I also have two lesser known, but equally debilitating, phobias. I don't know that they have names just yet as they are probably off the phobologists' collective radar. Don't laugh...these are things I deal with on a daily basis. I haven't yet developed a complex over them, but I'm convinced that's due solely to my vigilance in protecting myself against these phobias so they don't come to pass.

What are these irrational fears, you ask?

Firstly, I'm afraid that I'll be walking in public with my zipper down. Zipping up becomes such a part of the routine that there are times that you don't think about it at all. It's kind of like when you are driving somewhere familiar and all of a sudden *POOF* you're there and you have no idea how you got there, but yet there you are. When this kind of short-term amnesia is zipper-related, a moment of panic ensues - did I zip up or did I forget..I don't know...I can't remember! Alarm bells ring, my face flushes and I immediately seek a casual way of checking to make sure I'm secure down south. I'm usually able to accomplish this by a subtle belt buckle adjustment. So far I haven't had any issues, that I know of anyway.

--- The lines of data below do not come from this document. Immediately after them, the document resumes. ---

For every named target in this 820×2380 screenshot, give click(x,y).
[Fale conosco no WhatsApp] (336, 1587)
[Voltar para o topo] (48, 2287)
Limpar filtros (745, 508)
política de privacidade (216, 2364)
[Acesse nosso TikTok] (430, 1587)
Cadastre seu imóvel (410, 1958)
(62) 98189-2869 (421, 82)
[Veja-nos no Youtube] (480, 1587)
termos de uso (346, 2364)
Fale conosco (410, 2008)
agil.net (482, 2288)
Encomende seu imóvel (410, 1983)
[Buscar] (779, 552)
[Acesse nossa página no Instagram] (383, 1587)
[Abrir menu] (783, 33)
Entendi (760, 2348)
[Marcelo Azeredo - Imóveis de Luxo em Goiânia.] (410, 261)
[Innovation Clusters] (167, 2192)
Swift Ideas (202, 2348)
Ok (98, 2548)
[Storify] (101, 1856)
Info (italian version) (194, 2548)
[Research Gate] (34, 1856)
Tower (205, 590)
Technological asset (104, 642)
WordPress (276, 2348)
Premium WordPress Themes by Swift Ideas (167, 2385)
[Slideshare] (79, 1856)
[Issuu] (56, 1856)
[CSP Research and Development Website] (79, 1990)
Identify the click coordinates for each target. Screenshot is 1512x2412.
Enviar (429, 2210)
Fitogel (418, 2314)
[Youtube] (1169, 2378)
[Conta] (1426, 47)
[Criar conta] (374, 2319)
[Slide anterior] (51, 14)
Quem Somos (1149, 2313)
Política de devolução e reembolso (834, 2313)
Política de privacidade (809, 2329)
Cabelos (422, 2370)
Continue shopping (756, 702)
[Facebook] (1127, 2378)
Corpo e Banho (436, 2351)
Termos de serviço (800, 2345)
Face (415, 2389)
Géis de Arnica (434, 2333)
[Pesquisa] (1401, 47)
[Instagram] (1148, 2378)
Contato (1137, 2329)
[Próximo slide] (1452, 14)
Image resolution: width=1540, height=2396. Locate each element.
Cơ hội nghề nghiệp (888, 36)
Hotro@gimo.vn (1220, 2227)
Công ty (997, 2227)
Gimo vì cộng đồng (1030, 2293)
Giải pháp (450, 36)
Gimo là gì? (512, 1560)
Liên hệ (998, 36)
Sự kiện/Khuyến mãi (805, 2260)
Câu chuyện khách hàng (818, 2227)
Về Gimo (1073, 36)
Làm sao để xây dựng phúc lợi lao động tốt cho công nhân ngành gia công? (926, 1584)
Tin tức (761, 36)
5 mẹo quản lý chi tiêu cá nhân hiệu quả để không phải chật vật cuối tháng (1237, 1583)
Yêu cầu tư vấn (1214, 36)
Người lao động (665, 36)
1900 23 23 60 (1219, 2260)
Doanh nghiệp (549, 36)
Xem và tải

My other phobia, coincidentally, involves bathrooms. However, this time it's a place I'm not familiar with that scares me - the women's bathroom. Sometimes when you're in a public place and in a hurry to answer nature's call you just rush into the nearest restroom. Like driving and zipping up, this can be an autopilot occurrence. Sometimes I don't check the signs well enough as I'm walking in. There is a split second of sheer horror as I realize that I may have just walked cavalier-like into the women's restroom. I wait for the inevitable screaming, but it doesn't come. There's a urinal. Ahhh...I picked the right door. I've been lucky so far, but one day, unavoidably, I fear I will pick the wrong door and have to deal with the consequences of it.

They say the best way to overcome a fear is to face it head on, so if you see me with my zipper down heading into the women's restroom, just pat me on the back, wish me well, praise me for my courage and know that I'm confronting my fear.